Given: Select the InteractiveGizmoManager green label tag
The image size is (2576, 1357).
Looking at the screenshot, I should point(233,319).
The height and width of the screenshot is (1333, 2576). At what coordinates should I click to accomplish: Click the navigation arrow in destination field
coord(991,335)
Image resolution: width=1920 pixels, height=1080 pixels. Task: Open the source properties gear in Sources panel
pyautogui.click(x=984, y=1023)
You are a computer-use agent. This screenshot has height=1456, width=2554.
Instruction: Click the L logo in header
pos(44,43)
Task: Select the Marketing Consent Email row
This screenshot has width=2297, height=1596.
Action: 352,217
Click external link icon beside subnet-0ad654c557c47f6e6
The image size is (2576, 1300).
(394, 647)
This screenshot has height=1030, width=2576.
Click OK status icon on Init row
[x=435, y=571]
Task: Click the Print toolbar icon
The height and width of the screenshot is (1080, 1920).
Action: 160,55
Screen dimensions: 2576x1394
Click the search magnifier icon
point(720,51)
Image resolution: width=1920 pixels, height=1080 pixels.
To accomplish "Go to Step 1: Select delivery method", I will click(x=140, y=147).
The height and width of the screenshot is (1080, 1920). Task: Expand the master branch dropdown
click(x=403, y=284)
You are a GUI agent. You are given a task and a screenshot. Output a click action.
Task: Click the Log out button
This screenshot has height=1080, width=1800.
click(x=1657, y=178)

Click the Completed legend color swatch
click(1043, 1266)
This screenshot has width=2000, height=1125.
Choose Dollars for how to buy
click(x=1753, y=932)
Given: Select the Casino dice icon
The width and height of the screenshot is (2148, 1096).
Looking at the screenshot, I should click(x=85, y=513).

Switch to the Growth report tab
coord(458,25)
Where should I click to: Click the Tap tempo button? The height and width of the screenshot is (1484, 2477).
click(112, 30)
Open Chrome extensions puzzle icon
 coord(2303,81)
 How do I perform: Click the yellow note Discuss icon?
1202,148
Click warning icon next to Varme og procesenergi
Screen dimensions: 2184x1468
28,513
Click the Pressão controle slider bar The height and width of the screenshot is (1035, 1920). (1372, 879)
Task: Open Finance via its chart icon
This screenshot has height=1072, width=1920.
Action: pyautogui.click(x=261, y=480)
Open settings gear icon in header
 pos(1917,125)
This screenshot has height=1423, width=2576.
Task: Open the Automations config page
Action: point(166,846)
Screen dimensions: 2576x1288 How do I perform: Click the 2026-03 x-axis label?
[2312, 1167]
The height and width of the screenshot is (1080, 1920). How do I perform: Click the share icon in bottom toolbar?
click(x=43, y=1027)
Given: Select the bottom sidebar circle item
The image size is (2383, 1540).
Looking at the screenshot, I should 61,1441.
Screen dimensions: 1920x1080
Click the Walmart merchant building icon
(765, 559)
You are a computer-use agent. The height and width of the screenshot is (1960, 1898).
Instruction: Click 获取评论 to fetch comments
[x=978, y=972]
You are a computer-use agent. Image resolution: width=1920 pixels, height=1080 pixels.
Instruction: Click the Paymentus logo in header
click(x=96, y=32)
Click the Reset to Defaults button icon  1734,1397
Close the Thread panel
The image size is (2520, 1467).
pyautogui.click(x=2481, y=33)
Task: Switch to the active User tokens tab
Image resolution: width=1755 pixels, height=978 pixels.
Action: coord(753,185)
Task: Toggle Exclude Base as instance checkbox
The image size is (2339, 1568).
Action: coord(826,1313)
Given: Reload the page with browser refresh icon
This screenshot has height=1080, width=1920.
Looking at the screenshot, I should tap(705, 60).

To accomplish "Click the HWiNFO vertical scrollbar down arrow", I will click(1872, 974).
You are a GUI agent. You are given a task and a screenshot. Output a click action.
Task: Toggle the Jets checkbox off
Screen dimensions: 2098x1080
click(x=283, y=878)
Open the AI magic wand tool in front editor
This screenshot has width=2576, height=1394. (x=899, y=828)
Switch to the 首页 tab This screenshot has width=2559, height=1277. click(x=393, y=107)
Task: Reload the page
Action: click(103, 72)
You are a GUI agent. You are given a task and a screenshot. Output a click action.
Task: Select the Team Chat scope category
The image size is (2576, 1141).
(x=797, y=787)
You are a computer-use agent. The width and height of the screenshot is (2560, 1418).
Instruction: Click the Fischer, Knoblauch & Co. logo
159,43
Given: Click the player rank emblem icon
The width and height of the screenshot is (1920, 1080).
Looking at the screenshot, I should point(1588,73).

------

**DESCRIPTION OF THE TASK**. Write all the entries again precisely as they were given.

**ANSWER TO THE PROBLEM**.
Given: Select the InteractiveGizmoManager green label tag
The image size is (2576, 1357).
Looking at the screenshot, I should point(233,319).
The height and width of the screenshot is (1333, 2576). At what coordinates should I click to accomplish: Click the navigation arrow in destination field
coord(991,335)
Image resolution: width=1920 pixels, height=1080 pixels. Task: Open the source properties gear in Sources panel
pyautogui.click(x=984, y=1023)
You are a computer-use agent. This screenshot has height=1456, width=2554.
Instruction: Click the L logo in header
pos(44,43)
Task: Select the Marketing Consent Email row
This screenshot has width=2297, height=1596.
Action: 352,217
Click external link icon beside subnet-0ad654c557c47f6e6
The image size is (2576, 1300).
(394, 647)
This screenshot has height=1030, width=2576.
Click OK status icon on Init row
[x=435, y=571]
Task: Click the Print toolbar icon
The height and width of the screenshot is (1080, 1920).
Action: 160,55
Screen dimensions: 2576x1394
Click the search magnifier icon
point(720,51)
Image resolution: width=1920 pixels, height=1080 pixels.
To accomplish "Go to Step 1: Select delivery method", I will click(x=140, y=147).
The height and width of the screenshot is (1080, 1920). Task: Expand the master branch dropdown
click(x=403, y=284)
You are a GUI agent. You are given a task and a screenshot. Output a click action.
Task: Click the Log out button
This screenshot has height=1080, width=1800.
click(x=1657, y=178)

Click the Completed legend color swatch
click(1043, 1266)
This screenshot has width=2000, height=1125.
Choose Dollars for how to buy
click(x=1753, y=932)
Given: Select the Casino dice icon
The width and height of the screenshot is (2148, 1096).
Looking at the screenshot, I should click(x=85, y=513).

Switch to the Growth report tab
coord(458,25)
Where should I click to: Click the Tap tempo button? The height and width of the screenshot is (1484, 2477).
click(112, 30)
Open Chrome extensions puzzle icon
 coord(2303,81)
 How do I perform: Click the yellow note Discuss icon?
1202,148
Click warning icon next to Varme og procesenergi
Screen dimensions: 2184x1468
28,513
Click the Pressão controle slider bar The height and width of the screenshot is (1035, 1920). (1372, 879)
Task: Open Finance via its chart icon
This screenshot has height=1072, width=1920.
Action: pyautogui.click(x=261, y=480)
Open settings gear icon in header
 pos(1917,125)
This screenshot has height=1423, width=2576.
Task: Open the Automations config page
Action: point(166,846)
Screen dimensions: 2576x1288 How do I perform: Click the 2026-03 x-axis label?
[2312, 1167]
The height and width of the screenshot is (1080, 1920). How do I perform: Click the share icon in bottom toolbar?
click(x=43, y=1027)
Given: Select the bottom sidebar circle item
The image size is (2383, 1540).
Looking at the screenshot, I should 61,1441.
Screen dimensions: 1920x1080
Click the Walmart merchant building icon
(765, 559)
You are a computer-use agent. The height and width of the screenshot is (1960, 1898).
Instruction: Click 获取评论 to fetch comments
[x=978, y=972]
You are a computer-use agent. Image resolution: width=1920 pixels, height=1080 pixels.
Instruction: Click the Paymentus logo in header
click(x=96, y=32)
Click the Reset to Defaults button icon  1734,1397
Close the Thread panel
The image size is (2520, 1467).
pyautogui.click(x=2481, y=33)
Task: Switch to the active User tokens tab
Image resolution: width=1755 pixels, height=978 pixels.
Action: coord(753,185)
Task: Toggle Exclude Base as instance checkbox
The image size is (2339, 1568).
Action: coord(826,1313)
Given: Reload the page with browser refresh icon
This screenshot has height=1080, width=1920.
Looking at the screenshot, I should tap(705, 60).

To accomplish "Click the HWiNFO vertical scrollbar down arrow", I will click(1872, 974).
You are a GUI agent. You are given a task and a screenshot. Output a click action.
Task: Toggle the Jets checkbox off
Screen dimensions: 2098x1080
click(x=283, y=878)
Open the AI magic wand tool in front editor
This screenshot has width=2576, height=1394. (x=899, y=828)
Switch to the 首页 tab This screenshot has width=2559, height=1277. click(x=393, y=107)
Task: Reload the page
Action: click(103, 72)
You are a GUI agent. You are given a task and a screenshot. Output a click action.
Task: Select the Team Chat scope category
The image size is (2576, 1141).
(x=797, y=787)
You are a computer-use agent. The width and height of the screenshot is (2560, 1418).
Instruction: Click the Fischer, Knoblauch & Co. logo
159,43
Given: Click the player rank emblem icon
The width and height of the screenshot is (1920, 1080).
Looking at the screenshot, I should point(1588,73).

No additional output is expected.